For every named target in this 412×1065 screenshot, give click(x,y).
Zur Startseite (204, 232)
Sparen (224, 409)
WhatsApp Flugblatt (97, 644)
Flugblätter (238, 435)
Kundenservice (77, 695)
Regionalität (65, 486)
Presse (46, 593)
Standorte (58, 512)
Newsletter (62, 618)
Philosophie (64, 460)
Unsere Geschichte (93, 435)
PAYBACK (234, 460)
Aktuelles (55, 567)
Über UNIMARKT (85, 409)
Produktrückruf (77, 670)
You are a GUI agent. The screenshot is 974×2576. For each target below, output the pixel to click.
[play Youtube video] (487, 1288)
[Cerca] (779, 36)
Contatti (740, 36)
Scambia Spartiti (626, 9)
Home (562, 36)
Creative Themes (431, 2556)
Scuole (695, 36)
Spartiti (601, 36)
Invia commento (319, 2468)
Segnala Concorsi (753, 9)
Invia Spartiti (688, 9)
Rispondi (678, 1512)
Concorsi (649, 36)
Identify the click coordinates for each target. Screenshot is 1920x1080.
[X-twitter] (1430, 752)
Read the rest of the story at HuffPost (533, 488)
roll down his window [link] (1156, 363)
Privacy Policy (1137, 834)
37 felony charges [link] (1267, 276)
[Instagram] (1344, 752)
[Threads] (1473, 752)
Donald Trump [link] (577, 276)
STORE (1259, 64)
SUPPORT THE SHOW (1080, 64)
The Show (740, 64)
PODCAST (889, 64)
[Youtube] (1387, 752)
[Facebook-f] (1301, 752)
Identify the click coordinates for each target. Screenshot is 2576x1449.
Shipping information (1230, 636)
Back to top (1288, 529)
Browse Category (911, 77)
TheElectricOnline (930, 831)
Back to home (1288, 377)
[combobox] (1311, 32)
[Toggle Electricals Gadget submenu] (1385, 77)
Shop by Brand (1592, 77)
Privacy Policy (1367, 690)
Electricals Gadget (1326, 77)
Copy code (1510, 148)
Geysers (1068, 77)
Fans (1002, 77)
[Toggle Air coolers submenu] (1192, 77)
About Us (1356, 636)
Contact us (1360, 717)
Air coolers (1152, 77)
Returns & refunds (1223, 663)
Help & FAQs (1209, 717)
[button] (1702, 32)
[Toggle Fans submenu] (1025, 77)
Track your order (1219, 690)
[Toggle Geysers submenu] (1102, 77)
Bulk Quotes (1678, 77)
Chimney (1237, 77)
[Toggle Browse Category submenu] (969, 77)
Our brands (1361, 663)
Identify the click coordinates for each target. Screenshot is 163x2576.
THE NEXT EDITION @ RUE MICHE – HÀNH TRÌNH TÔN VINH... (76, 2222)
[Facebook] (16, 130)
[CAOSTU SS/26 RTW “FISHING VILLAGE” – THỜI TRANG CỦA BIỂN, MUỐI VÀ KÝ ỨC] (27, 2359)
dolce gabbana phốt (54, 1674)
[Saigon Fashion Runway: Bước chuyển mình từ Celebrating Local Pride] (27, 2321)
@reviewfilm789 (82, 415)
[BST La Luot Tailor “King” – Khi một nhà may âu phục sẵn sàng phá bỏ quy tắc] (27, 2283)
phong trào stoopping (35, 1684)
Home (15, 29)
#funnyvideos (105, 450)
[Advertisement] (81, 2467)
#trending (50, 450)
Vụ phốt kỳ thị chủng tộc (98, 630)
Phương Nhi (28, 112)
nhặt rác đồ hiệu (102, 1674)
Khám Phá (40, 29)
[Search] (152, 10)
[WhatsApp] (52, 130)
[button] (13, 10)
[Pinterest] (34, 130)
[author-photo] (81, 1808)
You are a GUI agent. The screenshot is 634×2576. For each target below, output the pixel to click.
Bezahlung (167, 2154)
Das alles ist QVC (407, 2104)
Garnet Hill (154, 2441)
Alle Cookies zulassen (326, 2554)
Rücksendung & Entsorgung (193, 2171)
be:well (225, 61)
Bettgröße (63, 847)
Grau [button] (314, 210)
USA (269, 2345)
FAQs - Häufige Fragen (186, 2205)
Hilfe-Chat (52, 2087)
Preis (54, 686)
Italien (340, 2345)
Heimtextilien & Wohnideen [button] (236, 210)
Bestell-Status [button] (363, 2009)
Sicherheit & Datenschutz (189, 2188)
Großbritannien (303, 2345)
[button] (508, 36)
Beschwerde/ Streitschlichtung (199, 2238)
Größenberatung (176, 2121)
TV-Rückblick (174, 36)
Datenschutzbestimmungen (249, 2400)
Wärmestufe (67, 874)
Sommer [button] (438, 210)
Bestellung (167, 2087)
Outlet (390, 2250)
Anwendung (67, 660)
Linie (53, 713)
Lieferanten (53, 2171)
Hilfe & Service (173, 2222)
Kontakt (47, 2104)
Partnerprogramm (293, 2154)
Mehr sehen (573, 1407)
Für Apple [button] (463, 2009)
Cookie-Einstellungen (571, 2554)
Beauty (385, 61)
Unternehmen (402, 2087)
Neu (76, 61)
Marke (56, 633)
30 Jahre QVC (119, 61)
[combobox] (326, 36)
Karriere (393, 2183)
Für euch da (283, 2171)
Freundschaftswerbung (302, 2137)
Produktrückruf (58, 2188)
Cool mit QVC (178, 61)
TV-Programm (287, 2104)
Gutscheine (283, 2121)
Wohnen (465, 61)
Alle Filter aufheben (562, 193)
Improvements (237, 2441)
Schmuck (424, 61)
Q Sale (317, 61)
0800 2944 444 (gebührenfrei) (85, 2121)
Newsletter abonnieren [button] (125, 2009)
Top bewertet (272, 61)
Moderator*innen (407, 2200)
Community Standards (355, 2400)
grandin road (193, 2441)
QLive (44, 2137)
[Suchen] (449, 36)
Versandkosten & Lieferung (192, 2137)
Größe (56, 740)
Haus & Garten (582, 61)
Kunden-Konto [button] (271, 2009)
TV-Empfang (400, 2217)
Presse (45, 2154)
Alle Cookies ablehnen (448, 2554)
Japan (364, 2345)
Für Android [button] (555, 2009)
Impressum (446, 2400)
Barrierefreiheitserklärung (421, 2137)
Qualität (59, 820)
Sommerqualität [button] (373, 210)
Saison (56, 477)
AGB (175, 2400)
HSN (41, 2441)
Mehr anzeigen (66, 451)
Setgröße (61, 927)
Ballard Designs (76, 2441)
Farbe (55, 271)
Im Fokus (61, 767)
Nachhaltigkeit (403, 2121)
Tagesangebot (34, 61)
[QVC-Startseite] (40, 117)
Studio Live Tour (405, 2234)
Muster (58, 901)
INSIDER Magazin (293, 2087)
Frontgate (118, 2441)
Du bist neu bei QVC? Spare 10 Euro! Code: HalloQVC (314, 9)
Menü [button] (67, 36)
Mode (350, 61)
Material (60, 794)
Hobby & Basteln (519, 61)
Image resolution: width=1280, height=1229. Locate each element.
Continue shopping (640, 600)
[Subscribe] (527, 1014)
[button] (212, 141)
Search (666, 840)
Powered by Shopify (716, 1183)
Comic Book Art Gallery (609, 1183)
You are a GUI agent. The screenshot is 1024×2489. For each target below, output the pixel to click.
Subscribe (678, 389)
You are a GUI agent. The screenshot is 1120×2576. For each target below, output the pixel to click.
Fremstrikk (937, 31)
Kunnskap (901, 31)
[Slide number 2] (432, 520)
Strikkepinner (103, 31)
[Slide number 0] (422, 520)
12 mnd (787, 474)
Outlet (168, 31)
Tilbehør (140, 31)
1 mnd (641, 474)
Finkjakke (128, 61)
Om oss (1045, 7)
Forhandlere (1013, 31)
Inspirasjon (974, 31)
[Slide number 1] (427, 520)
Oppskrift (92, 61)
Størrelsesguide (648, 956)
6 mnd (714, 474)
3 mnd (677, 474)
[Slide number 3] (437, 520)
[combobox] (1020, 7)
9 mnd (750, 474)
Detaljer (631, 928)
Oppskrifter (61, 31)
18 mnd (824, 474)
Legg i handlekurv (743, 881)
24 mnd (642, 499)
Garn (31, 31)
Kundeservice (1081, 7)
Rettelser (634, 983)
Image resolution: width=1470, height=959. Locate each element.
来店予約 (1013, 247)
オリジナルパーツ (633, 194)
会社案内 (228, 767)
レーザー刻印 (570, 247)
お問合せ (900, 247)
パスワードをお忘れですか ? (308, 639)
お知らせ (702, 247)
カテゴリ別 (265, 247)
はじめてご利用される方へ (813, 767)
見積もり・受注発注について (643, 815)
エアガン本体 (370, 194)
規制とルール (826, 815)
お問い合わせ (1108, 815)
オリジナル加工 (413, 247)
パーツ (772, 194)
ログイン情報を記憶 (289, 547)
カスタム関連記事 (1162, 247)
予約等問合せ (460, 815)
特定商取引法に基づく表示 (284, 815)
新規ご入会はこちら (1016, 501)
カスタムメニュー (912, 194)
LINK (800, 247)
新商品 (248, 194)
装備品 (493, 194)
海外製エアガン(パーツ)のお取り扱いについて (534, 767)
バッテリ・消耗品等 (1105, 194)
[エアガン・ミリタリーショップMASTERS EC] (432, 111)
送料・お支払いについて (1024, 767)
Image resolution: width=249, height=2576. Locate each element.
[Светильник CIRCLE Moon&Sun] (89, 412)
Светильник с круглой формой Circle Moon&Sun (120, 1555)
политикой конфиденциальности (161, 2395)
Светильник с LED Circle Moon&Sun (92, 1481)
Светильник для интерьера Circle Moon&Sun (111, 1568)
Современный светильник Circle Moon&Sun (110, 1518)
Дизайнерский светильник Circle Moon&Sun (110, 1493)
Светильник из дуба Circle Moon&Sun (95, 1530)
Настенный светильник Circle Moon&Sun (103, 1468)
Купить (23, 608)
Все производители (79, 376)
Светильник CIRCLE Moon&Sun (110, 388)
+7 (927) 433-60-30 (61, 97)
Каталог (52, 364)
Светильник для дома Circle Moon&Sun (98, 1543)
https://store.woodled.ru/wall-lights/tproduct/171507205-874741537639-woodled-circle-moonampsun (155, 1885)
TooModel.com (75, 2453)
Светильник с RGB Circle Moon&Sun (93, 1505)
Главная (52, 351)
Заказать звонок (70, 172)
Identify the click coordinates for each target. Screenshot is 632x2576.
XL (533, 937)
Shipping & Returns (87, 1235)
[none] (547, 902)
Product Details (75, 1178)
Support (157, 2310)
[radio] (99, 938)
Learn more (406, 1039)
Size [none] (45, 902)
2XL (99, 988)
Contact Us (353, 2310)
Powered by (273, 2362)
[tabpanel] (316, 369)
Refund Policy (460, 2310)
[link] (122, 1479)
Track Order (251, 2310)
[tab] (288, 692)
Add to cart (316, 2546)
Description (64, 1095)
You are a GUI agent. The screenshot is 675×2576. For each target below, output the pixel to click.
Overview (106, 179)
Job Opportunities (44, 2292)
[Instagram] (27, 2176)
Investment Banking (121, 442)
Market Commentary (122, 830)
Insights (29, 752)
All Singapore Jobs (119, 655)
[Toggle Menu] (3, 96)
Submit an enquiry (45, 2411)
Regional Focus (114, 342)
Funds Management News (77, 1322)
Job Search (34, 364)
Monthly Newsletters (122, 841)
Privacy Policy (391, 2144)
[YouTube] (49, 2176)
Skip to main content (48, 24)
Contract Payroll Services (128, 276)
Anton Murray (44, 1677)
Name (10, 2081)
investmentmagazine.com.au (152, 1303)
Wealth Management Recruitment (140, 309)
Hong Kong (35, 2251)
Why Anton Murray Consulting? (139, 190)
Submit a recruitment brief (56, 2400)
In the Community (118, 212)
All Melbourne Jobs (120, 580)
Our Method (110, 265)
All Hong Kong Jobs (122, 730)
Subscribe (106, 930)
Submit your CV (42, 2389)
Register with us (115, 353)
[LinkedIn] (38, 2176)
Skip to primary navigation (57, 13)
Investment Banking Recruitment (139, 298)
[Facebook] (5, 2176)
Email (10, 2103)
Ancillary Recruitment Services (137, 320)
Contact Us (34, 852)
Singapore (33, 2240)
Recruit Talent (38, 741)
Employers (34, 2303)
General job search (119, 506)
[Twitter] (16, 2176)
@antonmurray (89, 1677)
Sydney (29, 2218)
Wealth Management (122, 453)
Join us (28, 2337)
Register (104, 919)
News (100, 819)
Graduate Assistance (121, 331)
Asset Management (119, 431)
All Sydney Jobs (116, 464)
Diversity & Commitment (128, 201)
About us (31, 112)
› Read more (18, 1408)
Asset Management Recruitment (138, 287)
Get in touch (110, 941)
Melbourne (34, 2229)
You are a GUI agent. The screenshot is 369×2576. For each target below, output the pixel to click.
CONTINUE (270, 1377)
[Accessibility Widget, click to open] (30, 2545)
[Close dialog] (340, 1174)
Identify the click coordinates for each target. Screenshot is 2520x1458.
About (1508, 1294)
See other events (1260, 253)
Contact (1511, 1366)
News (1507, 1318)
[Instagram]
■ ■ ■
Your assignment —
What is needed is each line from the records with the word "coolers" in it.

Answer box —
[Toggle Air coolers submenu] (1192, 77)
Air coolers (1152, 77)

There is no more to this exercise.